* BRIEF *
Read through the lines below and copy the ones holding the string "pixels".

* LISTED ENTRIES *
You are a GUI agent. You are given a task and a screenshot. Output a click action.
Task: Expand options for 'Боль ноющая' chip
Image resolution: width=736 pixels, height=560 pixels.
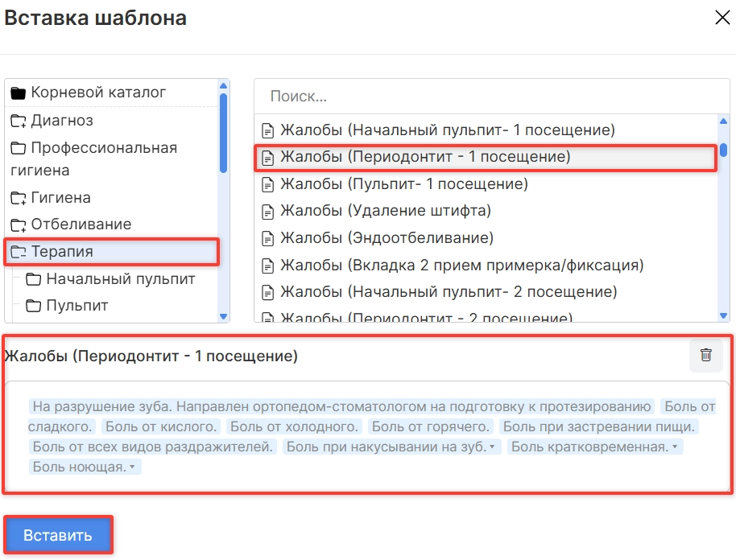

--

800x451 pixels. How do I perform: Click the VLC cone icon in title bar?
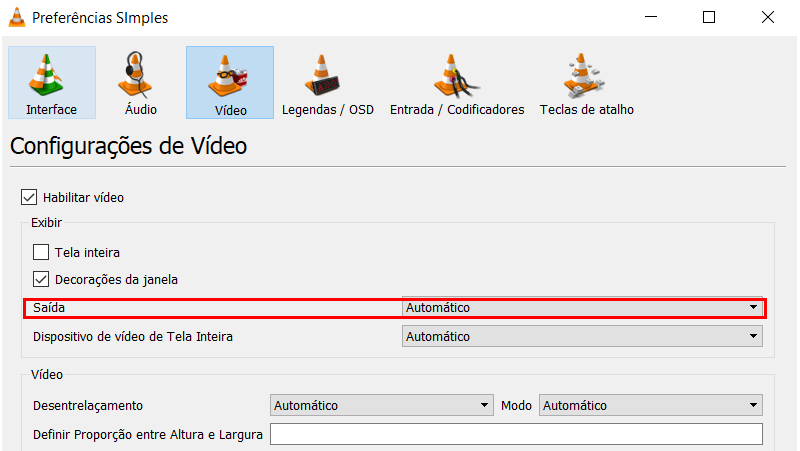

==

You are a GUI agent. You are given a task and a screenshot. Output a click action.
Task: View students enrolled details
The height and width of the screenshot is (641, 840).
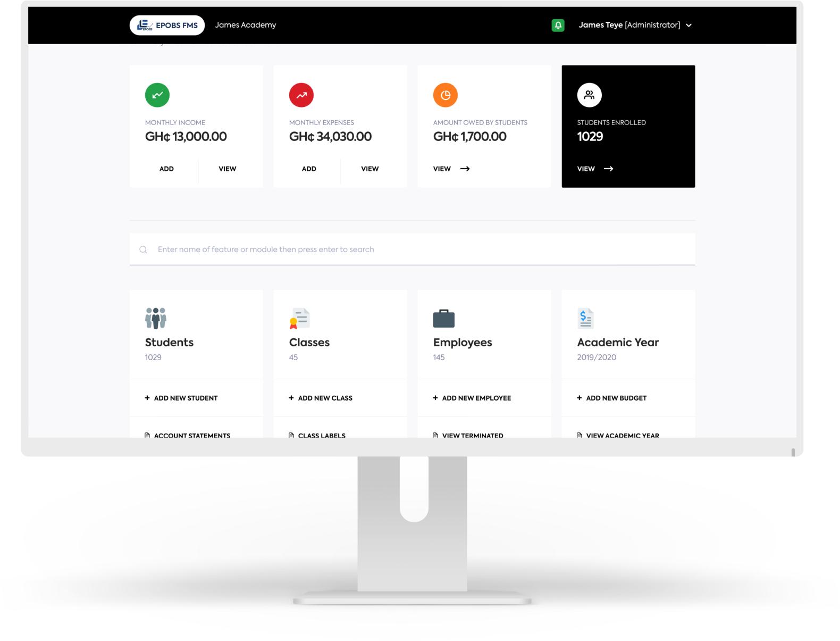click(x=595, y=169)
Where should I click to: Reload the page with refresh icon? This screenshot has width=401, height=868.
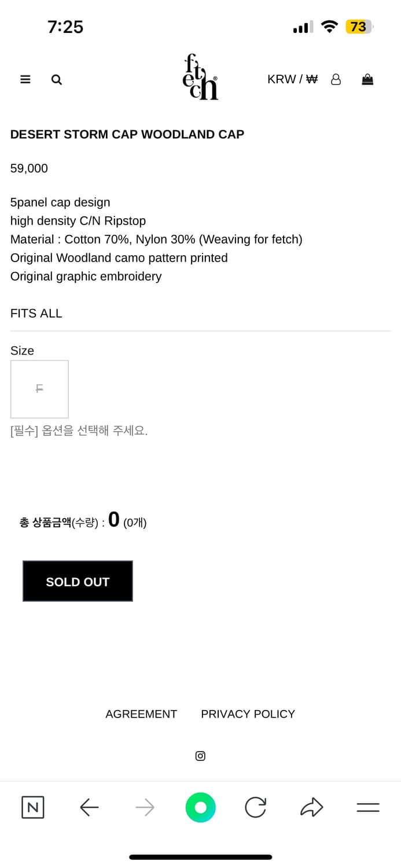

* YOUR RESPONSE *
Image resolution: width=736 pixels, height=560 pixels.
800x451 pixels. How do I perform: Click the VLC cone icon in title bar?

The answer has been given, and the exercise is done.